If you want to know what's slowing you down in whatever it is you are pursuing, start pursuing it with a singularity of purpose. Decide that you're going to make it happen, no matter the cost. Hold all else loosely, and see what you must give up. If giving up what you have to give up to get it isn't worth it, you'll know the race you're running is the wrong race. Count the cost, and see if you're okay with the price. It's a question that deserves to be asked, whether your race is career success, strong family life, marathon running, or a devoted life of faith. And you'll never be able to truly answer the question unless you run hard.
And if you find out it's not worth it, that you don't want to throw off that which is slowing you down in this pursuit, if you're not willing to run hard, should you really be running in that direction at all?
Unfortunately, the race we are often most tempted to run is the race of comfort. The weight or hindrances that slow us down are ambition, love, sacrifice, and even joy. Those things slow down our immediate comfort. They delay our resting, slow us down in our pursuit of a comatose sameness, so much so that we are willing to shed them in our run. Dreams and risk endanger comfort. Love worth having spits in the face of contentment and relaxation. Lasting joy is often paired with immediate difficulty. So we shed them, casting them aside like superfluous clothing on a sweat-drenched summer run.
I'm not sure anyone knowingly does this. No one says, "Today I'm giving up love so I can just be me," or "my life goals are really slowing down my race to the couch." But how often are the little battles for love and faith and dreams shirked aside in the present for another hour in front of the TV?
We have become a culture of "feelings." I know this because I'm on the front lines of cultural shifts in the high school classroom. The changing public opinion polls and wavering priorities of society are reflected directly in the mouths of those of 16--18 years old voices reacting (however unwilling) to literature. And what I am blown away by now, as I've seen it progress in frequency over the past couple of years, is the number of sentences coming out of their mouths that begin with "I feel. . ." Whether talking about breakfast, politics, Shakespearean poetry, or the NFL playoffs, I hear "I feel" begin their responses at an uncanny rate. Feeling is reality to them. They've been told to worship at that temple.

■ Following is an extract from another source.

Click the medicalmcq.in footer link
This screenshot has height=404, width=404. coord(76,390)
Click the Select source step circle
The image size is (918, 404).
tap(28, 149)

Running a worthy race, and running that race well, is about far more than a feeling, though. You will almost always feel like comfort. That is your soul's default race. On most days you will not feel like training, whatever that training may be. I don't often feel like praying. I don't feel like writing. And I don't feel like sacrificial love. I know the value of a training routine, regardless of what I feel like. I wrote more prayer in 2015 than I did in the previous four years combined because I knew I needed to establish a routine. I didn't always feel like it. In fact, I rarely did. But I always felt like I wanted to be a guy who ran hard and ran well in the race of faith. And I never felt good about the race of comfort.
So I go back into training. I poke and prod for the extra that hinders, for the good in the way of the great, and for the discipline to cast aside the not so good that decays all running pursuits.
Feelings beware.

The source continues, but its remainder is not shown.